Hate-Speech Classification of Code-Mixed Hinglish Text using Embedding-based BiLSTM and LSTM Models

Download this report: PDF | Word (.docx) | LaTeX (.tex)

Author: Pankaj Biswas (222025043) - B.Tech CSE, 8th Semester, Royal School of Engineering and Technology (RSET), The Assam Royal Global University. Guide: Dr. Dillip Rout. Companion dataset: PRISM Hinglish Hate-Speech Dataset

This is the individual contribution to the group project Developing a Sentiment Analysis Model for Code-Mixed Hindi-English (Hinglish) Text: the embedding-based recurrent-network track (GloVe / Word2Vec / FastText with BiLSTM and many-to-one LSTM). All artifacts (notebooks, figures, result tables, trained models) are organized phase-wise and linked at the bottom.

Abstract

This report presents the embedding-based recurrent-network track of a group project on binary hate-speech classification of code-mixed Hindi-English (Hinglish) text. Using the PRISM dataset (29,506 cleaned samples, non-hate vs hate), three pretrained word embeddings (GloVe, Word2Vec, FastText) were combined with a Bidirectional LSTM (BiLSTM) and a many-to-one LSTM, and evaluated under regular, language-wise, and multi-stage language-training regimes. Models were assessed with Accuracy, Balanced Accuracy, Precision, Recall, Specificity, F1, and AUC-ROC on a held-out test set. The best configuration, GloVe+BiLSTM trained with a multi-stage language curriculum and evaluated on the combined set, achieved an F1 of 0.8041 and an AUC-ROC of 0.9139 (Accuracy 0.8204), outperforming the Word2Vec and FastText variants and the transformer baselines reported in the same evaluation. For low-resource code-mixed text, a multi-stage training curriculum is the single largest driver of performance for hybrid embedding-BiLSTM models.

1. Introduction

Code-mixed languages such as Hinglish, an informal blend of Hindi and English written largely in Latin script, are pervasive on social media yet difficult to model: grammar is inconsistent, transliteration varies, and annotated resources are scarce. Reliable hate-speech detection on such text is socially important for content moderation but is under-served by models built for monolingual, well-formed input.

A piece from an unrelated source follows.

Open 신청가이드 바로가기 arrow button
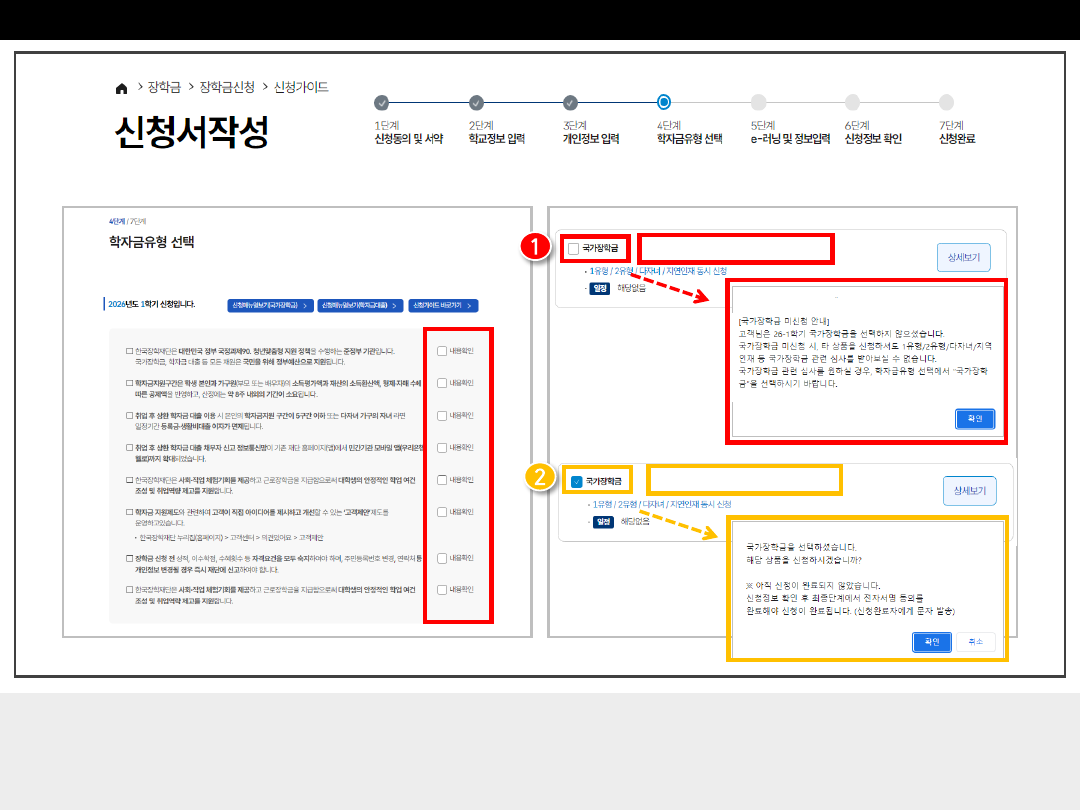Viewport: 1080px width, 810px height. (443, 306)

This contribution studies how the choice of pretrained embedding and the training curriculum affect hate-speech classification on the PRISM dataset, holding the recurrent architecture fixed. The dataset contains 29,550 raw (29,506 cleaned) Hinglish samples labelled non-hate (0) or hate (1), sourced from Kaggle. Three embeddings (GloVe, Word2Vec, FastText) are paired with a BiLSTM and a many-to-one LSTM, and trained under three regimes, to identify the configuration most robust to the linguistic noise of code-mixed text.

2. Methods

2.1 Pipeline

2.2 Preprocessing and data split

The raw corpus was cleaned by lowercasing; removing URLs, mentions, and hashtags; normalizing elongated words and whitespace; and removing duplicate rows, reducing 29,550 to 29,506 samples. Retained features were clean_text, hate_label, language, text_length, and word_count. The data was divided with a stratified 70/30 holdout; the 70 percent training pool was further split 60/10 into training and validation. Language-wise class balance was preserved across all subsets.

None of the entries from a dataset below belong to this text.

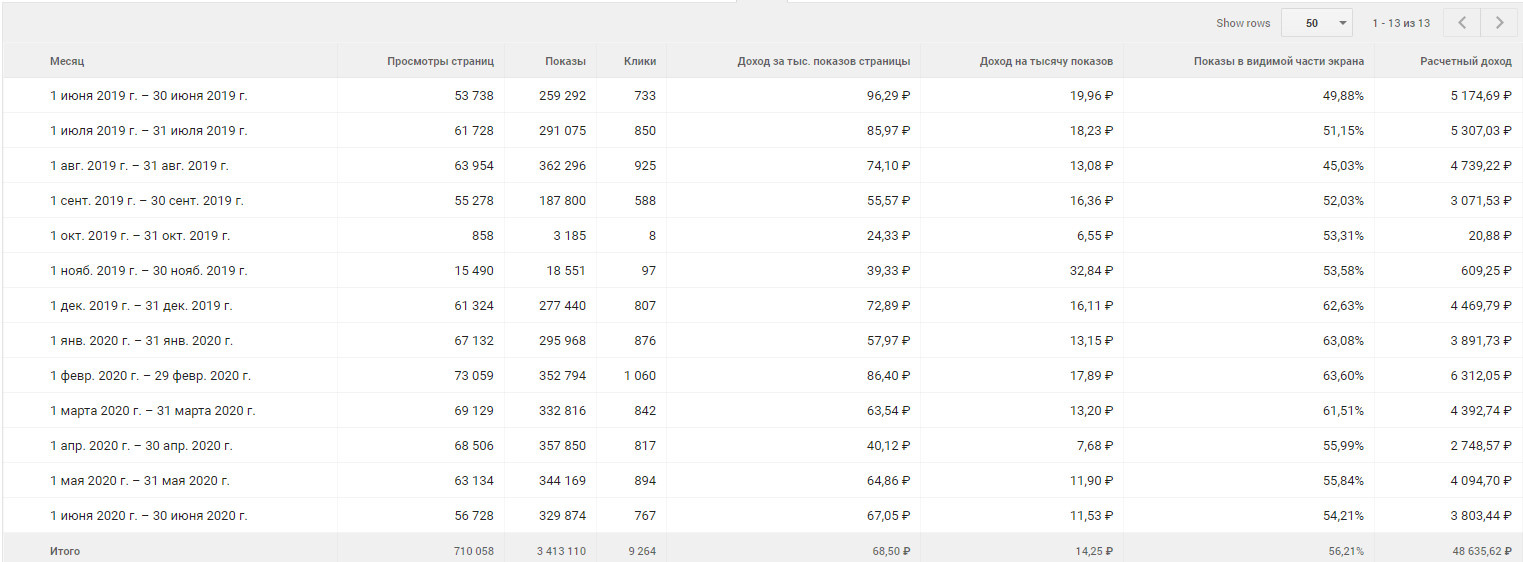This screenshot has height=562, width=1523.
Task: Click the 48 635,62 ₽ total revenue
Action: pyautogui.click(x=1476, y=551)
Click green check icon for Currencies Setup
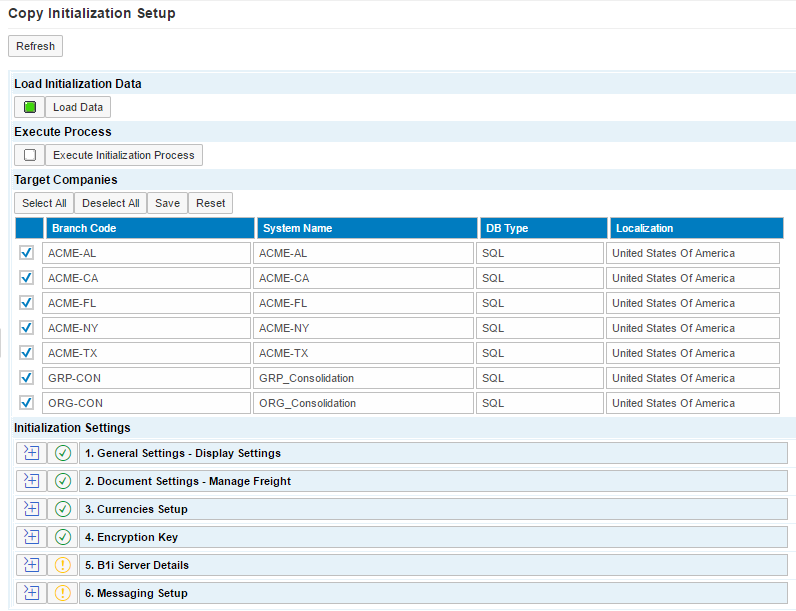796x611 pixels. (63, 509)
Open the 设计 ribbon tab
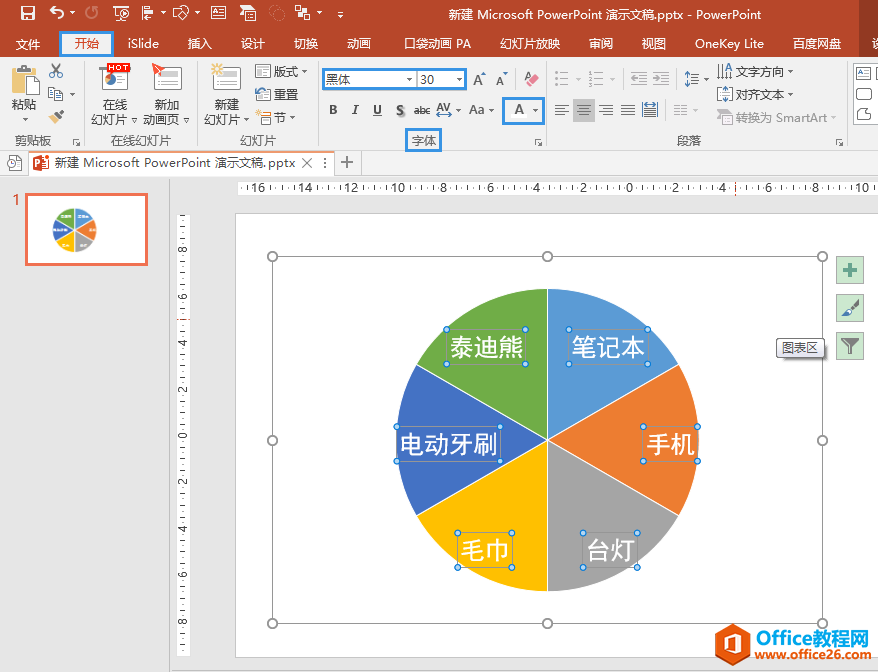Viewport: 878px width, 672px height. 253,44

Category	Combined	English	Hindi	Hinglish
Total samples	29,506	14,994	9,738	4,774
Non-hate (0)	15,799	7,495	5,393	2,911
Hate (1)	13,707	7,499	4,345	1,863

2.3 Features

Inputs are tokenized clean_text sequences mapped to a pretrained embedding matrix. Three embeddings were compared: GloVe, Word2Vec, and FastText (subword), the last expected to better handle transliteration variants of Hinglish.

2.4 Models

BiLSTM over pretrained embeddings: embedding_dim 300, hidden_dim 256, dropout 0.5, max_seq_len 128.
Many-to-one LSTM: embedding_dim 100, hidden_dim 128, dropout 0.2, max_seq_len 100.

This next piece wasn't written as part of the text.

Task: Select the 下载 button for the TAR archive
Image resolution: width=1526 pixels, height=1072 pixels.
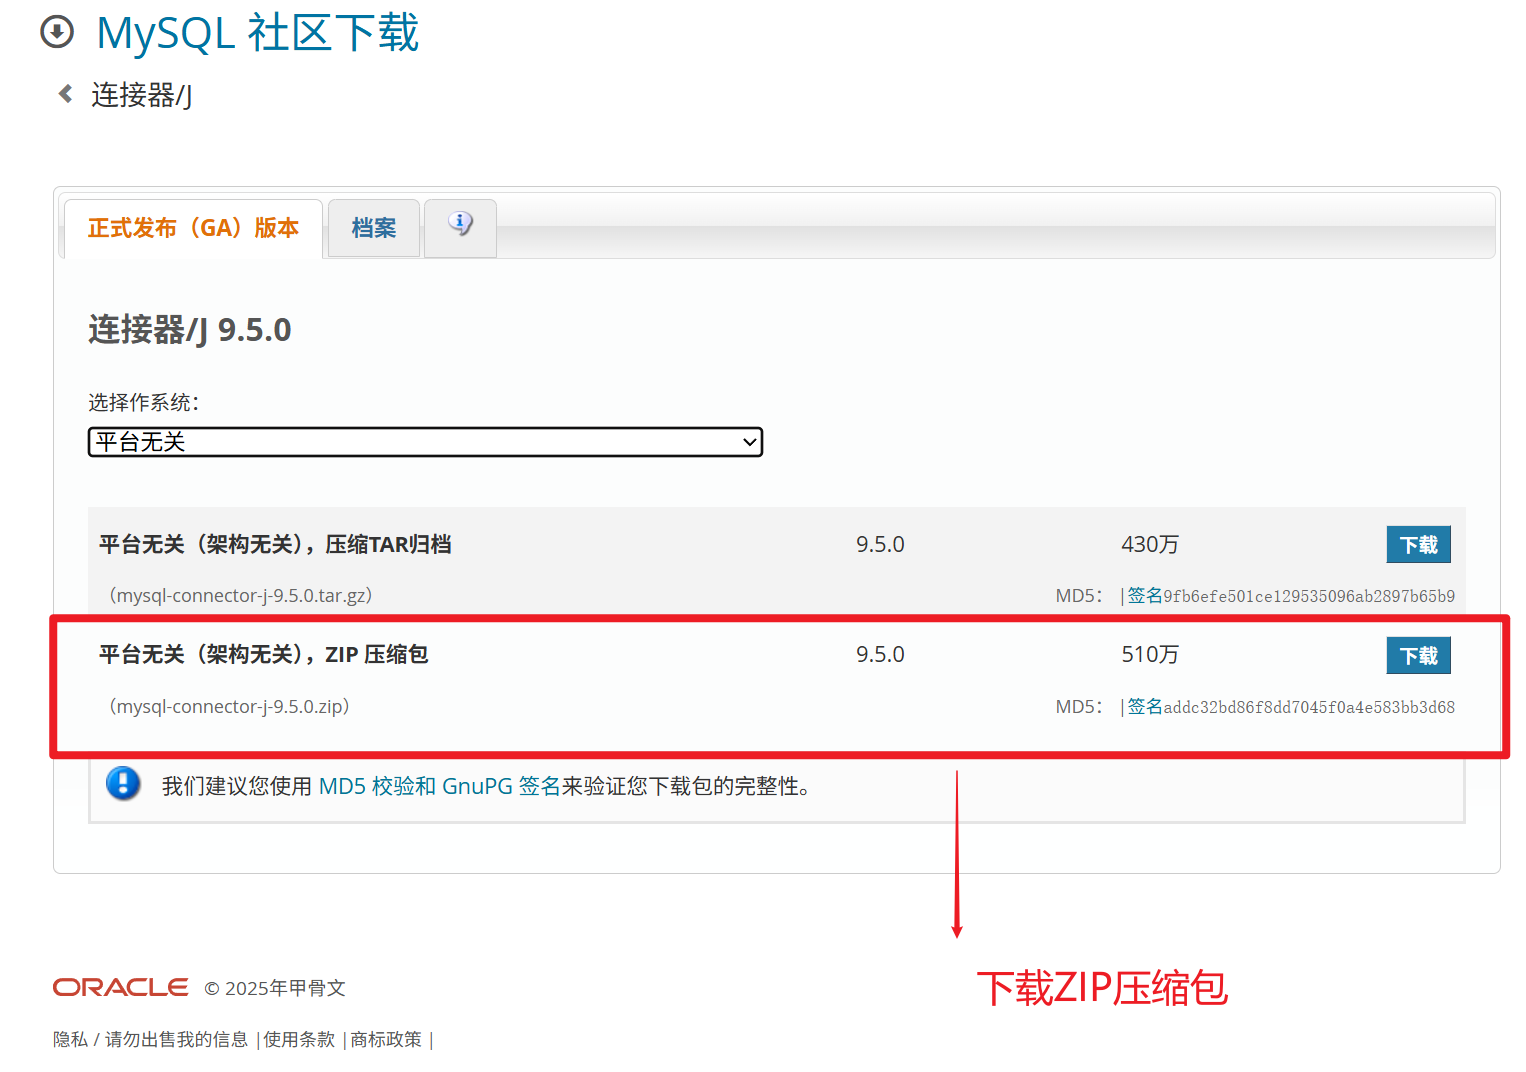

Three training regimes were evaluated: regular (single combined fit), language-wise regular (per-language strategies: English, Hindi, Hinglish, combined), and multi-stage language training (sequential fine-tuning across languages, e.g. English to Hinglish to Hindi to Full), including a six-variation ordering sweep on GloVe+BiLSTM.

2.5 Hyperparameter selection

Hyperparameters were set per architecture (Section 3) rather than via automated grid search; the values follow the configurations validated for the group project. The multi-stage ordering sweep acts as a structured search over training curricula. Full configs are in tables/best_hyperparameters.csv.

3. Experiment Setup

Hardware/Software: Google Colab (NVIDIA T4 GPU), Python 3.10, TensorFlow/Keras 2.15, scikit-learn, Gensim (embeddings), SHAP (explainability), Matplotlib.
Data split: stratified 70/30 holdout; train pool split 60/10 into train/validation; fixed random seed for reproducibility; language-wise balance preserved.
Cross-validation: a fixed stratified hold-out split was used rather than k-fold CV.
Training settings (BiLSTM): Adam, lr 1e-3, weight_decay 0, 10 epochs, batch size 32, binary cross-entropy.
Training settings (LSTM): Adam, lr 1e-2, weight_decay 0, 30 epochs, batch size 16.
Reproducibility: notebooks, configs (YAML), trained models (.h5), and result tables (CSV) are provided phase-wise (see Section 6).

4. Results

4.1 Best model

Model	Regime	Strategy	Accuracy	F1	AUC-ROC
GloVe+BiLSTM	multi-stage	combined	0.8204	0.8041	0.9139

4.2 Model comparison (test set, combined strategy)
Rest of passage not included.